The businessmen were unimpressed. Unanimously, they adopted this resolution saying “that the so-called ‘trading-stamp scheme’ that is now sought to be introduced in this city, is hereby denounced as improper and illegitimate business methods, and detrimental to the best interests of the business community, and that the merchants of this city are hereny urged not to entertain the proposition.”
What the members of the M & M board deftly grasped was that if some merchants started giving out stamps, seeming “freebies,” other merchants, to compete, would feel compelled to do so also, resulting in boosted overhead for the merchants, not outweighed by an increase in sales. While the M & M’s concern probably stopped there, this inevitably would mean hiked prices to consumers—so that merchandise that was seemingly “free” at a stamp redemption center, would in reality have been paid for.
A Los Angeles Times editorial of Nov. 25, 1897 says of the stamp company’s proposal:
“It is surprising to learn that many Los Angeles merchants are considering this proposition. The Merchants’ and Manufacturers’ Association is circulating a paper for signatures, pledging the merchants not to go into it. Such a step should scarely be necessary.

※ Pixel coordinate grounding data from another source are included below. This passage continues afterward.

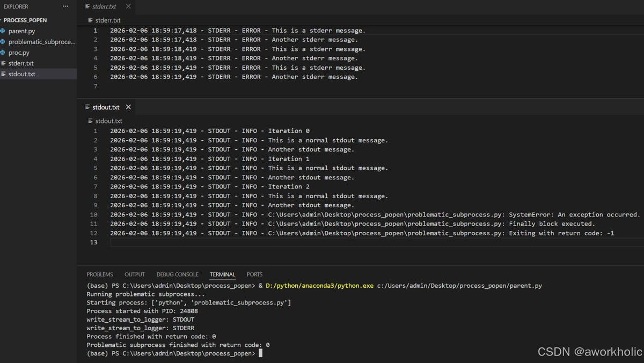This screenshot has height=363, width=644.
Task: Close the stdout.txt editor tab
Action: click(x=128, y=107)
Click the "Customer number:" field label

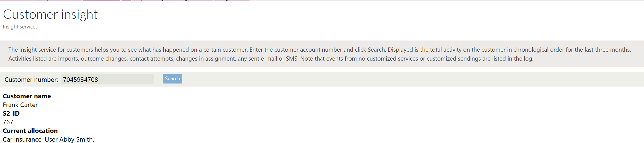31,80
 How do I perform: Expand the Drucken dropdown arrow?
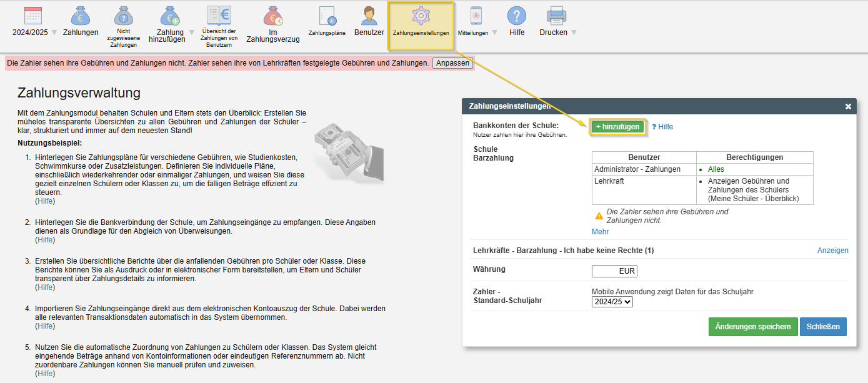574,32
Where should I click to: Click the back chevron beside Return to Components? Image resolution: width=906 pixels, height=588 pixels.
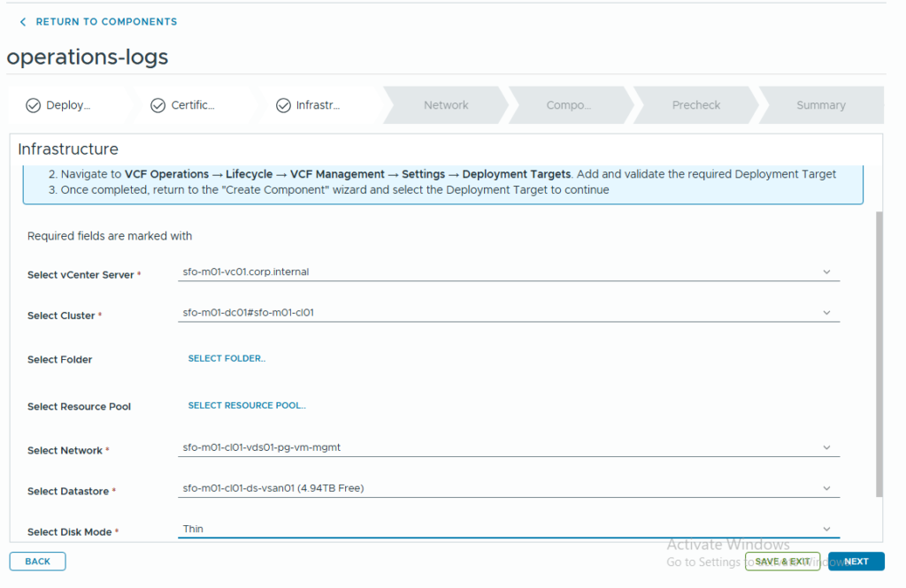[23, 22]
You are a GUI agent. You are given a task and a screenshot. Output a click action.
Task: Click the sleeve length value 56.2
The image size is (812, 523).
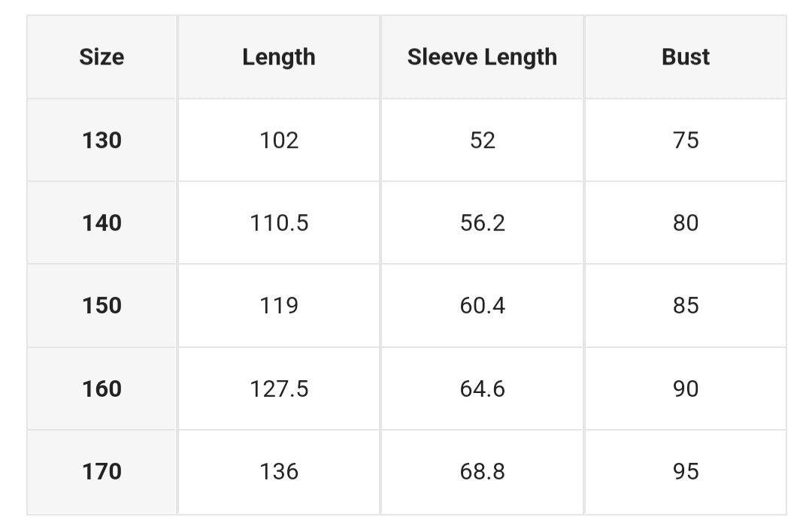(482, 223)
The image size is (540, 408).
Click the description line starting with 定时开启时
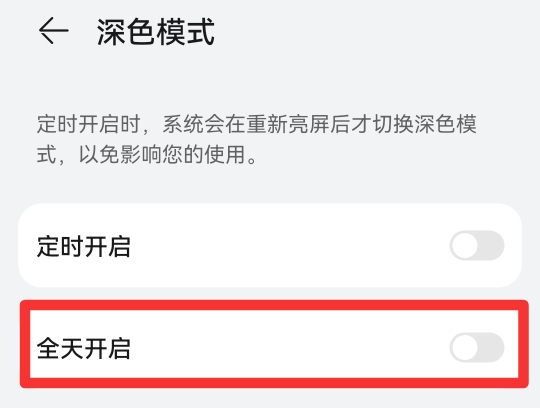coord(257,124)
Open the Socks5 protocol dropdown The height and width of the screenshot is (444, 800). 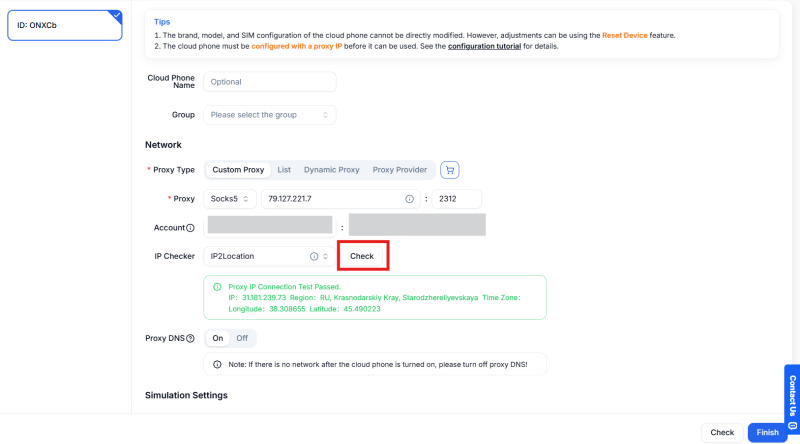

“However, all that can be said is that if this is the sort of way in which some Los Angeles like to be taken in and done for, why then, it is a matter of taste, as the old lady said when she kissed the cow.”
A variation on the plan, being peddled nationally, was a charge of $5 per 1,000 stamps.
An article appearing in a business column in the Times three days later, after noting that the M & M “has denounced the scheme, and advised merchants not to have anything to do with it,” quoted from a publication called “United States Investor” telling of the experience in New Haven, Conn.:
“Formerly, on account of the fact that a dealer had the exclusive privilege of offering trading stamps, and so holding out a special inducement which his competitor could not offer, the scheme was of some benefit to him in attracting trade. As it is now, almost every trademan is giving stamps, or some similar premium. What is the result? The dealer is either making 5 per cent. less than formerly, or the customers are paying 5 per cent. more for their merchandise, so helping to line the pockets of the schemers back of the concern. In some cases the first may be true; in most cases we believe it will be found to be the latter. In the long run, either will be fatal to the success of the plan.”
A setback to the nationally-peddled scheme occurred on Dec. 7. The Court of Appeals of the District of Columbia upheld a $100 fine in the D.C. Police Court against one Joseph A. Sperry, managing officer of Washington Trading Stamp Company, for entering into an agreement with a D.C. business, also a fined defendant, relating to the purchase and dissemination by the business of trading stamps. (Sperry was soon to be hooked up with Shelly Hutchinson, and the two would market S&H green stamps.)
The statute in issue, promulgated by Congress, prohibited any “gift enterprise” in the district. The court, in upholding the judgments, said:
“The Washington Trading Stamp Company and its agents are not merchants engaged in business as that term is commonly understood. They are not dealers in ordinary merchandise, engaged in a legitimate attempt to obtain purchasers for their goods by offering fair and lawful inducements to trade. Their business is the exploitation of nothing more or less than a cunning device.
“With no stock in trade but that device and the necessary books and stamps and so-called premiums with which to operate it successfully, they have intervened in the legitimate business carried on in the District of Columbia between seller and buyer, not for the advantage of either, but to prey upon both.”
A Dec. 17 column in the Times remarked:
“In Washington City the trading stamp has been declared illegal, so there is another good reason why our merchants should not go into the scheme. By the way, the trading stamp is being roasted and ridiculed all over the country, so we should be happy that Los Angeles did not get caught by it.”
The setback for the stamp company was momentary.